> [THE PROBLEM] Please reproduce the rows word for word, from the first line of the rows up to and including the line with "This screenshot has height=791, width=403.".
· · · · · · ·
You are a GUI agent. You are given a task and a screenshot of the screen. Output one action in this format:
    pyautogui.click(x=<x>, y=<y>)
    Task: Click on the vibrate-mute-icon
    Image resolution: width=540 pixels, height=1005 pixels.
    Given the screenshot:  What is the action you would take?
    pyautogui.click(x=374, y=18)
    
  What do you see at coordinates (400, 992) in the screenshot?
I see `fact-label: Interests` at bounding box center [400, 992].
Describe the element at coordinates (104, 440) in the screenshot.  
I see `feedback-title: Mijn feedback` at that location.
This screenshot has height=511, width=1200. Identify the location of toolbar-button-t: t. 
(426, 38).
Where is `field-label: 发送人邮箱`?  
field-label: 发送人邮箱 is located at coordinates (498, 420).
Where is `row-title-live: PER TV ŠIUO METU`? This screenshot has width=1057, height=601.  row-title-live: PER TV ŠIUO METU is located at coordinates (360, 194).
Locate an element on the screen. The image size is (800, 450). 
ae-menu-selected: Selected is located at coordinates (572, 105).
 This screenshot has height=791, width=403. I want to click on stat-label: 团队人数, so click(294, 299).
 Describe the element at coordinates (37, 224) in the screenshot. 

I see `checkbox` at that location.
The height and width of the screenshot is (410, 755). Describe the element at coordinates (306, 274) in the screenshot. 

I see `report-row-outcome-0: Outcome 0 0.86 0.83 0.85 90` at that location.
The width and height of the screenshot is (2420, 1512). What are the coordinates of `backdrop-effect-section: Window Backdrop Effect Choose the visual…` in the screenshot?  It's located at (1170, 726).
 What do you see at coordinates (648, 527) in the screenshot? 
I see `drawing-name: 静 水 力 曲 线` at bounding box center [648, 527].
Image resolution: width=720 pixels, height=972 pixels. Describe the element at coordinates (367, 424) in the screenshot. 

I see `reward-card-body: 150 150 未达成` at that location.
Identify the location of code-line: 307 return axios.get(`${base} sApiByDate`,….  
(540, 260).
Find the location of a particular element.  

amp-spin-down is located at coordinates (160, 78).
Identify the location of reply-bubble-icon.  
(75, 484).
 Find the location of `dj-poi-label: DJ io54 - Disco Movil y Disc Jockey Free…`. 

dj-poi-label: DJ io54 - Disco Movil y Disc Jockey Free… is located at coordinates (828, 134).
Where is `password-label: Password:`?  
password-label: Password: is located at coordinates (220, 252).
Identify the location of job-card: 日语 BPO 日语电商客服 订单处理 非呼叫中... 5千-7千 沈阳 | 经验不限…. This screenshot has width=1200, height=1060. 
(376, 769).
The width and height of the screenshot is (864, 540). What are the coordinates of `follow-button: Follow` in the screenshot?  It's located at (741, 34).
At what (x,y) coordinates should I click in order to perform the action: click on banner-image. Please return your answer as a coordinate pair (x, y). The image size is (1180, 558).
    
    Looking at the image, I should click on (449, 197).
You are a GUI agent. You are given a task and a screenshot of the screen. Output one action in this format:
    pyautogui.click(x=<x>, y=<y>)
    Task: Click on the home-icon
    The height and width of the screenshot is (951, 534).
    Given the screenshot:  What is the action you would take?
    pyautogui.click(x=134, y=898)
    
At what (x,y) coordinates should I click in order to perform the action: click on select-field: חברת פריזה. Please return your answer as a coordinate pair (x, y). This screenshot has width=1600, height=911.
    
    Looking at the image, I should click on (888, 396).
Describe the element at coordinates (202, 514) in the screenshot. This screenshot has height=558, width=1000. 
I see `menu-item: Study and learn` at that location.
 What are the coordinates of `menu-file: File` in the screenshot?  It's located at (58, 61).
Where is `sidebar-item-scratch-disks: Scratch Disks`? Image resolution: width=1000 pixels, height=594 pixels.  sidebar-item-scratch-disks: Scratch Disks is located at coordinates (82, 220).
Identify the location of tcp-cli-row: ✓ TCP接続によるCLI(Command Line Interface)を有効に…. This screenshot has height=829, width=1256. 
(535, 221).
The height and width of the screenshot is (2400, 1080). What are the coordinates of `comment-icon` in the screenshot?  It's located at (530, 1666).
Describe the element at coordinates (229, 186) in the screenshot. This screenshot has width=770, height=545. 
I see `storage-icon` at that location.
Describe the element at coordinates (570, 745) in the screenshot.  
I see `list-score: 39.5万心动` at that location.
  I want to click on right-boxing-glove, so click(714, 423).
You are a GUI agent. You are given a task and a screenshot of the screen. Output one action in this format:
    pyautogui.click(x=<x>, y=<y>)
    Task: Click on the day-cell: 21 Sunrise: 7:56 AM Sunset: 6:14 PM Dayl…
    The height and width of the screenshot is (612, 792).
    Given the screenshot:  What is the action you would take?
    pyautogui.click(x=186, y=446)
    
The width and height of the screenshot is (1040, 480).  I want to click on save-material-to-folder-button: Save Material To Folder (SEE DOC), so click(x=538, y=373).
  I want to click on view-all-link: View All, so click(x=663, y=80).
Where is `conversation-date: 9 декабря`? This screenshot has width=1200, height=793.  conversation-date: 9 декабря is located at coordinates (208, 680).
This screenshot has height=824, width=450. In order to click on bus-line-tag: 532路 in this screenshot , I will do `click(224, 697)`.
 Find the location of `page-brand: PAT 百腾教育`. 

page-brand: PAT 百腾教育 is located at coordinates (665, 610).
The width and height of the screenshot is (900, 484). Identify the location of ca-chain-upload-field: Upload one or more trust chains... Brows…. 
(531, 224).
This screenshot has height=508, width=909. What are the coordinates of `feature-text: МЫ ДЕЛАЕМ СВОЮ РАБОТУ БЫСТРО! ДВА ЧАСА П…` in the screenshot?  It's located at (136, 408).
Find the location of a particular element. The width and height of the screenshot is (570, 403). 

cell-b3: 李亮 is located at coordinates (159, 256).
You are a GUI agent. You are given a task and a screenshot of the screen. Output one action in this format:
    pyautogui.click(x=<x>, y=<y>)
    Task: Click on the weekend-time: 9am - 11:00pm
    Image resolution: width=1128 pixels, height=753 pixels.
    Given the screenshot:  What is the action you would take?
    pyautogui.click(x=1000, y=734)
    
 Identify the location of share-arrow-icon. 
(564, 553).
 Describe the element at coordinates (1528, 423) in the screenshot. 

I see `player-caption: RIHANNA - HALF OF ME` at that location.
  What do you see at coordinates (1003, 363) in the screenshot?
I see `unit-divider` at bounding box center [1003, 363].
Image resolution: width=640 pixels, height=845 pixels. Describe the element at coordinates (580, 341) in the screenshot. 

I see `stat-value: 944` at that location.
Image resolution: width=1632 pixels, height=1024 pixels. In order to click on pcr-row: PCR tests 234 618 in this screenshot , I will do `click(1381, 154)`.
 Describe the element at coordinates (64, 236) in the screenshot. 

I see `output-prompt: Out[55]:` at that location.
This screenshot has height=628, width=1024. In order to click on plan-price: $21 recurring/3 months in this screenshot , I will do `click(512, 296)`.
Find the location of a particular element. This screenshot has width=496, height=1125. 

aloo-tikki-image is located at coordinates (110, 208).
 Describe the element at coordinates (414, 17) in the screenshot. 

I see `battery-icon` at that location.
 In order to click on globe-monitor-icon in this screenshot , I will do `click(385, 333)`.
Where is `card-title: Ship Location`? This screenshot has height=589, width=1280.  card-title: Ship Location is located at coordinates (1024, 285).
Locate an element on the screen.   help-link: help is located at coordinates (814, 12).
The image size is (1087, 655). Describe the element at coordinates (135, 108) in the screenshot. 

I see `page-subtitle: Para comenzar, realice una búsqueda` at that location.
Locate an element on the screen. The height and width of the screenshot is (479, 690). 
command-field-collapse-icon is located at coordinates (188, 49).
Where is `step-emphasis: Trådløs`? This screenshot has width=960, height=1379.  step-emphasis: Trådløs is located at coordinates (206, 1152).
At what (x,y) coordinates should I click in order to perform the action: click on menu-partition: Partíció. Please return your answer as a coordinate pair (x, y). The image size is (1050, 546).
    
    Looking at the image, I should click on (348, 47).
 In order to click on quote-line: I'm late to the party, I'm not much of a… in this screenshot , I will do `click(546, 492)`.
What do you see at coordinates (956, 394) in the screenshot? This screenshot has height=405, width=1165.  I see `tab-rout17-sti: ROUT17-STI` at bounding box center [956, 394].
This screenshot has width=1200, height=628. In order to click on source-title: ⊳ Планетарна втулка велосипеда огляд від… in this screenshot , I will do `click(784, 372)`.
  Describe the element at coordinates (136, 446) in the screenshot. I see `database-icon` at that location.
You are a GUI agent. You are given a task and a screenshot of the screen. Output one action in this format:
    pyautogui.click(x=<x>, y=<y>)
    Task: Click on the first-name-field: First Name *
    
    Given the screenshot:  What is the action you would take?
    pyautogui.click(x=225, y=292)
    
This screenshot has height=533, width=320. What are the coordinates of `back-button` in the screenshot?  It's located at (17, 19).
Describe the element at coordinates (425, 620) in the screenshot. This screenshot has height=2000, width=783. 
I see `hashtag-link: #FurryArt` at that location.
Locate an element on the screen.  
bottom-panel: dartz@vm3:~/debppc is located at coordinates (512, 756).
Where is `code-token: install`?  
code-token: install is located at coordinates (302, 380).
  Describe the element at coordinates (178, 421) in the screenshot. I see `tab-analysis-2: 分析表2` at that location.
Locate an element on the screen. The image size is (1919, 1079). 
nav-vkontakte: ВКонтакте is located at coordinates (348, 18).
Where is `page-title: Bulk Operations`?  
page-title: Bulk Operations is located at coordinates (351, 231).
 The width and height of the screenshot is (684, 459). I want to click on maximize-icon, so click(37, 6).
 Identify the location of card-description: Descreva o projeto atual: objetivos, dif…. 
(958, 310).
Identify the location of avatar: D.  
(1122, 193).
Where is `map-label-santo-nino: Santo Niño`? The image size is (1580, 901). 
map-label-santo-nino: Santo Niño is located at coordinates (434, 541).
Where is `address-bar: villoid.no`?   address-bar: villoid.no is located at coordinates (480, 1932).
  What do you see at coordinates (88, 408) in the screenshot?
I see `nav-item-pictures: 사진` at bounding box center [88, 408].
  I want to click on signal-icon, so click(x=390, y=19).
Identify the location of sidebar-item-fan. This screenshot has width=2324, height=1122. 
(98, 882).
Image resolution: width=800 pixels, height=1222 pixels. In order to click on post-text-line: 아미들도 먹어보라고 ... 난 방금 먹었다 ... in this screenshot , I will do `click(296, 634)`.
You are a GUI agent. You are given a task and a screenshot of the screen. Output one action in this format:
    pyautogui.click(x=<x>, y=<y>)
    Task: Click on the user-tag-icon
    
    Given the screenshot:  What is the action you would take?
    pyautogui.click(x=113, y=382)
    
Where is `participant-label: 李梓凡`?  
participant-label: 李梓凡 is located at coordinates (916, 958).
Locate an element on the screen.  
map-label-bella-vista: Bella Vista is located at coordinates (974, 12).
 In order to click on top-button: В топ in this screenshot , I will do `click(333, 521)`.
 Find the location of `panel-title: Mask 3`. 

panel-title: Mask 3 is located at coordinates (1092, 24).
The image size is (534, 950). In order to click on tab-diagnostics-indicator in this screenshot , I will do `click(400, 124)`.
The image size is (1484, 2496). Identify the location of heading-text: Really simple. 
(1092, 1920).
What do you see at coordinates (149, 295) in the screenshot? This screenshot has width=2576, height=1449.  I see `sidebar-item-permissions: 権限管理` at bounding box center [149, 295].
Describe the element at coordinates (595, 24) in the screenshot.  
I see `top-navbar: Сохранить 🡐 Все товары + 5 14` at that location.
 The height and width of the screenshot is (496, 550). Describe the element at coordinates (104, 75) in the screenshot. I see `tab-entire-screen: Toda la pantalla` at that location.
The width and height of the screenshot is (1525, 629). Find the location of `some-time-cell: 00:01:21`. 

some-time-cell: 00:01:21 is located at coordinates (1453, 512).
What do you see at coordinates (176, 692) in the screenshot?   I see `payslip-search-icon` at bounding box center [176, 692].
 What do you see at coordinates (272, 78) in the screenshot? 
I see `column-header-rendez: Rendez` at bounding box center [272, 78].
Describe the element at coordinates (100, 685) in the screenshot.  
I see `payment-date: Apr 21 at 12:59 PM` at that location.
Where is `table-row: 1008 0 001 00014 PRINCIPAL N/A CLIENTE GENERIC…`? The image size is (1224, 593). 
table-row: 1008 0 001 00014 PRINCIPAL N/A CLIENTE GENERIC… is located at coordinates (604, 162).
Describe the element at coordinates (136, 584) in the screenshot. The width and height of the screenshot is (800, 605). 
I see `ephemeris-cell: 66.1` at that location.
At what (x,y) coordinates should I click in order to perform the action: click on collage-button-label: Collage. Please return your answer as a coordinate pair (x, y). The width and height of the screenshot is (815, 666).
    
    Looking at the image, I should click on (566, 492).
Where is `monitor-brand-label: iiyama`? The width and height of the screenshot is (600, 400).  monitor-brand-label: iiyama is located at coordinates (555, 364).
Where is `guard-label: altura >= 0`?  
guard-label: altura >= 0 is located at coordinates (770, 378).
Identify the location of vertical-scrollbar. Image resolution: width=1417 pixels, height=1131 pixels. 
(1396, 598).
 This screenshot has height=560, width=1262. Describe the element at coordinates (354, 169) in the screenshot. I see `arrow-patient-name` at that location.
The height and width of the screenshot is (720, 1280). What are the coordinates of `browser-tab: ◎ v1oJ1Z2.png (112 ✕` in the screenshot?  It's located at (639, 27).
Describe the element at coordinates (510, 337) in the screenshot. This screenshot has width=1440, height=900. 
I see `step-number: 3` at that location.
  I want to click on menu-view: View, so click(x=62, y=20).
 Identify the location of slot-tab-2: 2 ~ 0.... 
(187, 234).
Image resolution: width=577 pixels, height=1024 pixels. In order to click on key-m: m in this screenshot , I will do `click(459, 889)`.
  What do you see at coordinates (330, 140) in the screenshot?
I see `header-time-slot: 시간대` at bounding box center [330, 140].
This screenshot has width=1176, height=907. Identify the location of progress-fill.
· · · · · · ·
> [THE COMPLETED TASK]
You are a GUI agent. You are given a task and a screenshot of the screen. Output one action in this format:
    pyautogui.click(x=<x>, y=<y>)
    Task: Click on the vibrate-mute-icon
    Image resolution: width=540 pixels, height=1005 pixels.
    Given the screenshot:  What is the action you would take?
    pyautogui.click(x=374, y=18)
    
  What do you see at coordinates (400, 992) in the screenshot?
I see `fact-label: Interests` at bounding box center [400, 992].
Describe the element at coordinates (104, 440) in the screenshot.  
I see `feedback-title: Mijn feedback` at that location.
This screenshot has height=511, width=1200. Identify the location of toolbar-button-t: t. 
(426, 38).
Where is `field-label: 发送人邮箱`?  
field-label: 发送人邮箱 is located at coordinates (498, 420).
Where is `row-title-live: PER TV ŠIUO METU`? This screenshot has width=1057, height=601.  row-title-live: PER TV ŠIUO METU is located at coordinates (360, 194).
Locate an element on the screen. The image size is (800, 450). 
ae-menu-selected: Selected is located at coordinates (572, 105).
 This screenshot has height=791, width=403. I want to click on stat-label: 团队人数, so click(294, 299).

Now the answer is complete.